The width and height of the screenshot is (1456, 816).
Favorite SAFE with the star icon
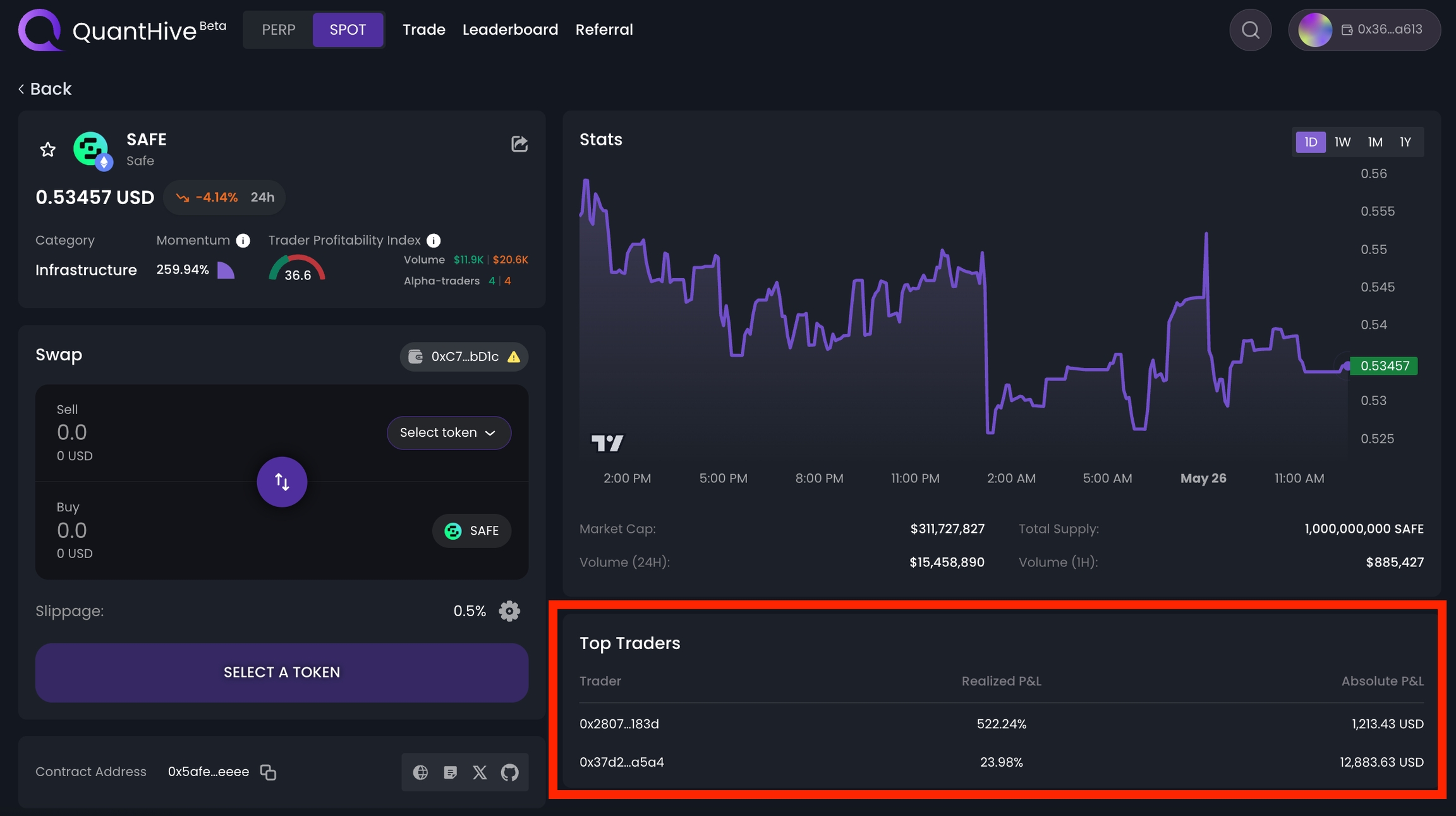point(48,150)
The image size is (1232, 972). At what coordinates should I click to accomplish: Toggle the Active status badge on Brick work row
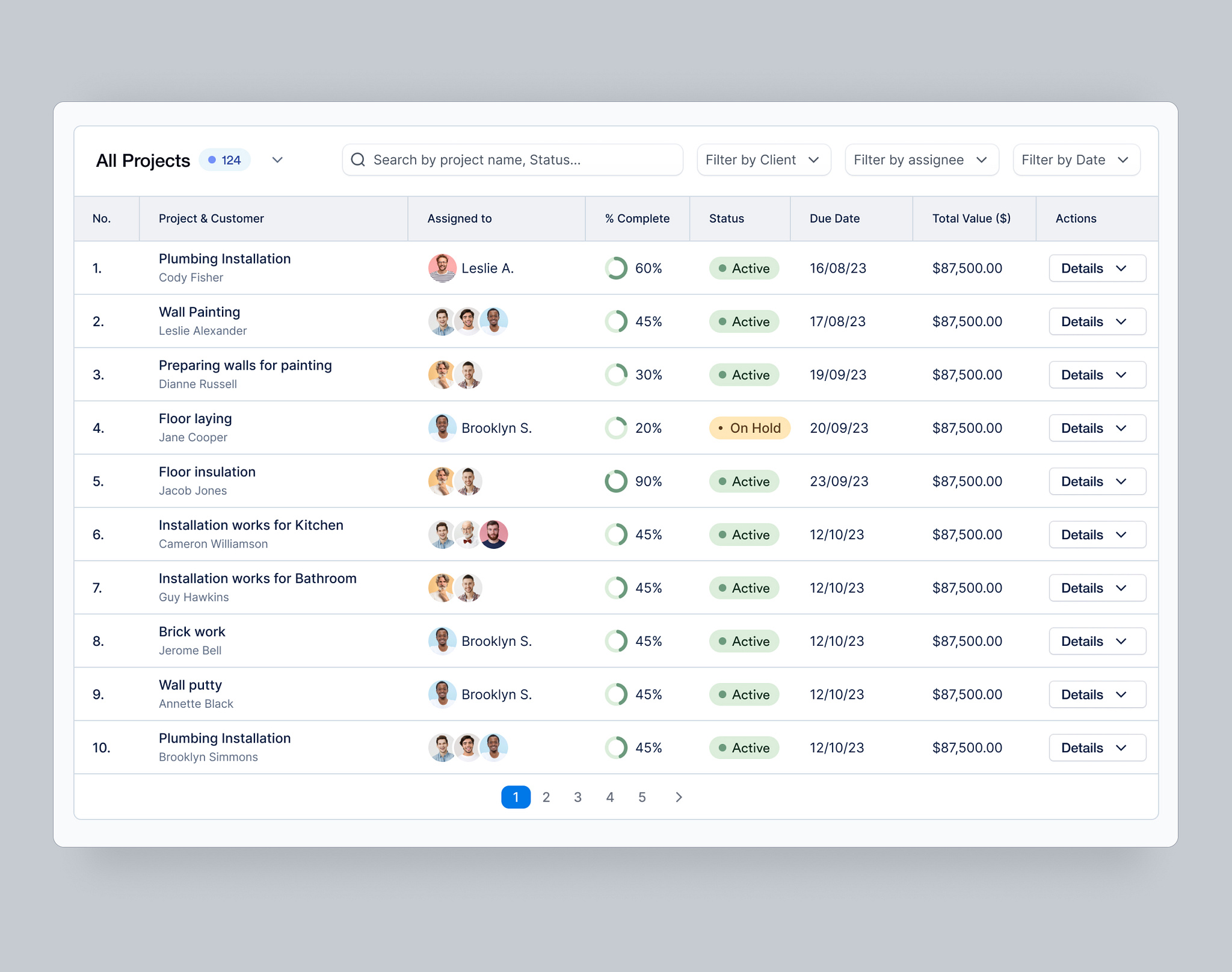click(744, 641)
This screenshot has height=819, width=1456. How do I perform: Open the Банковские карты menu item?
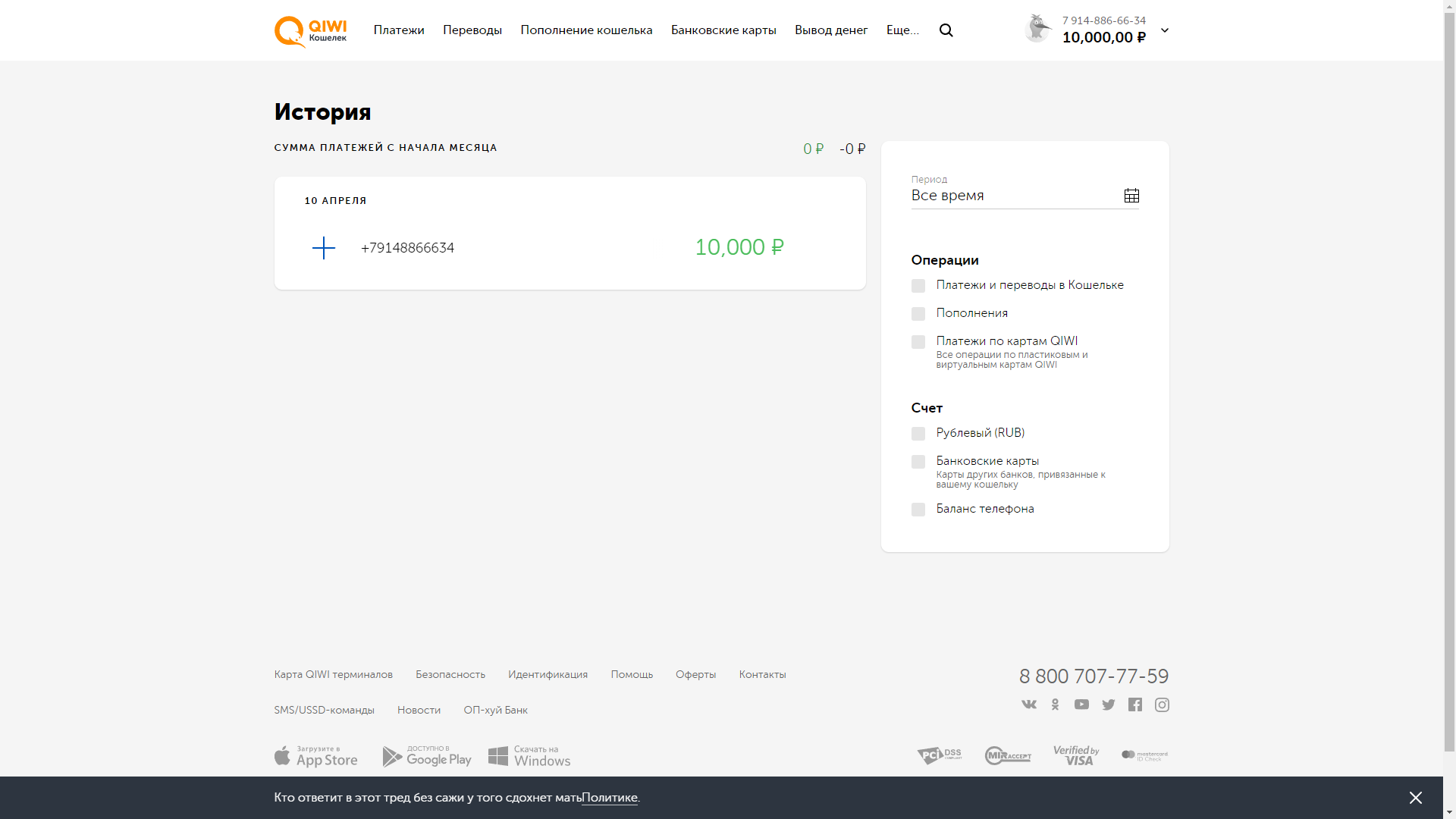[723, 30]
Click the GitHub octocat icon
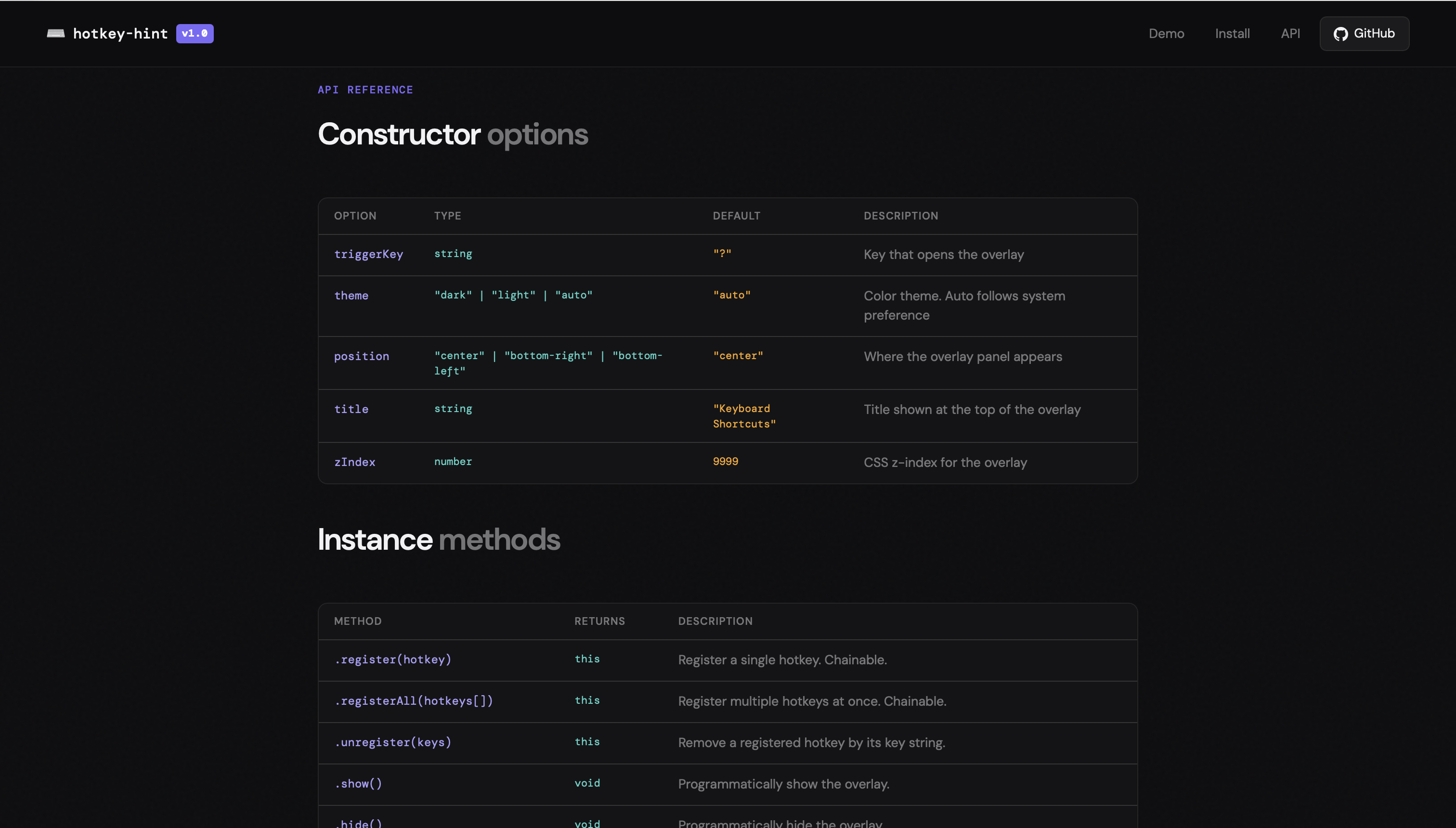Image resolution: width=1456 pixels, height=828 pixels. pyautogui.click(x=1340, y=34)
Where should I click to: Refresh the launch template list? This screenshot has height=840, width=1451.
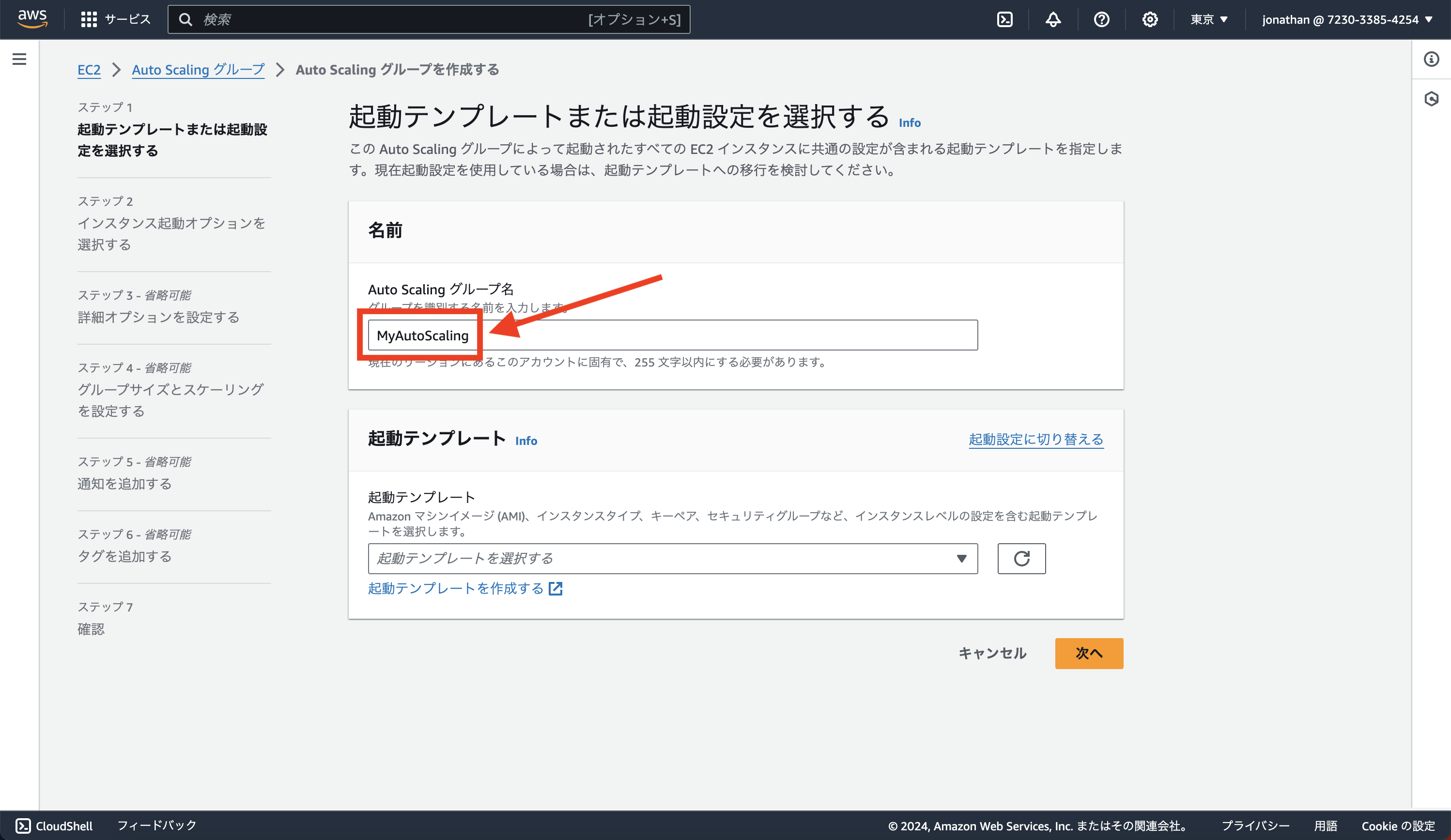click(x=1021, y=558)
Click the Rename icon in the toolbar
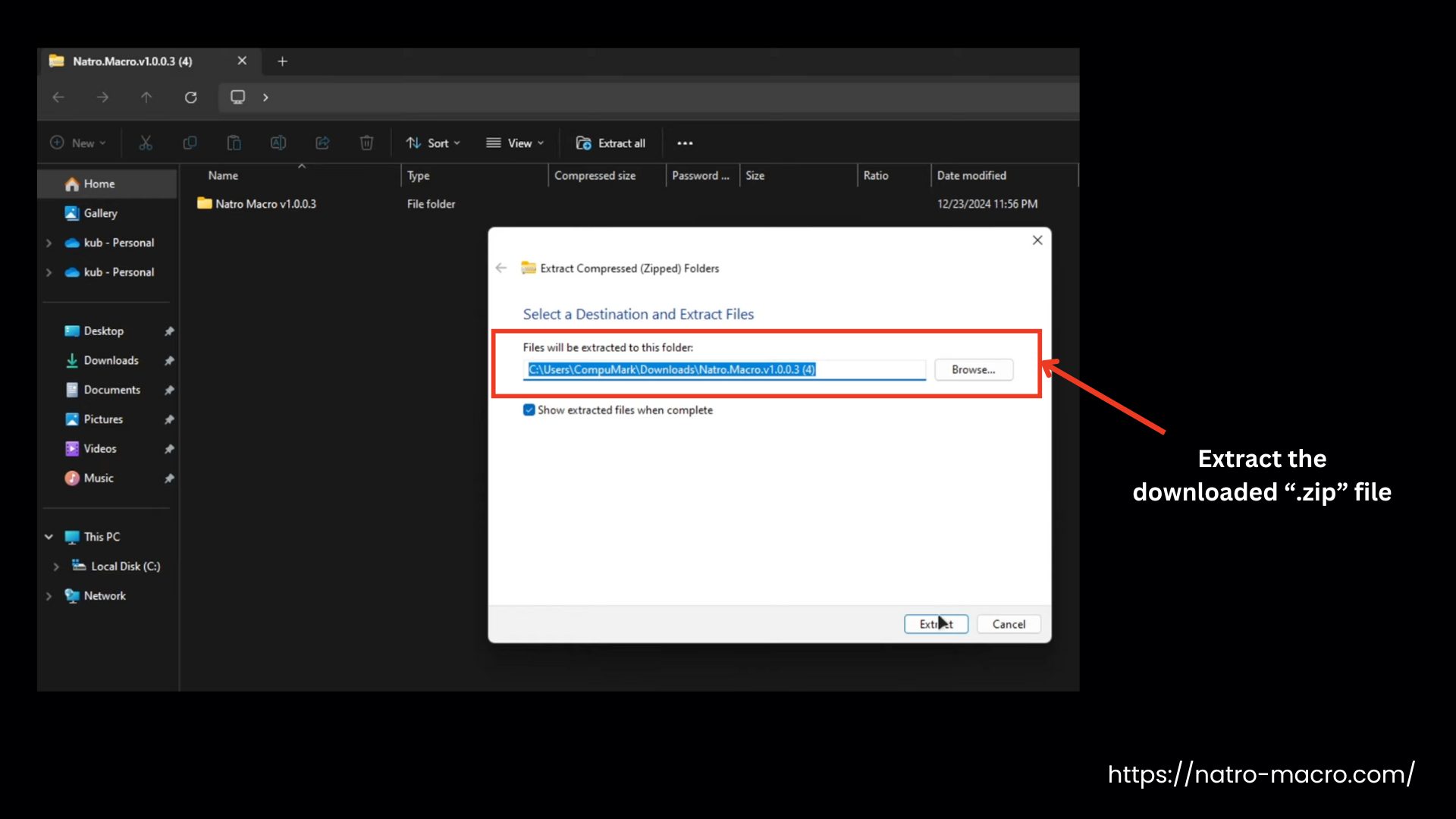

+++

*WHAT YOU WILL DO*: Write out everything in the data word for word. Omit each picture.

*RESPONSE TO THIS TASK*:
The width and height of the screenshot is (1456, 816).
Favorite SAFE with the star icon
point(48,150)
The image size is (1232, 972). At what coordinates should I click to accomplish: Toggle the Active status badge on Brick work row
click(744, 641)
This screenshot has height=819, width=1456. How do I perform: Open the Банковские карты menu item?
[723, 30]
Click the GitHub octocat icon
Image resolution: width=1456 pixels, height=828 pixels. pyautogui.click(x=1340, y=34)
Where should I click to: Refresh the launch template list? This screenshot has height=840, width=1451.
click(x=1021, y=558)
Click the Rename icon in the toolbar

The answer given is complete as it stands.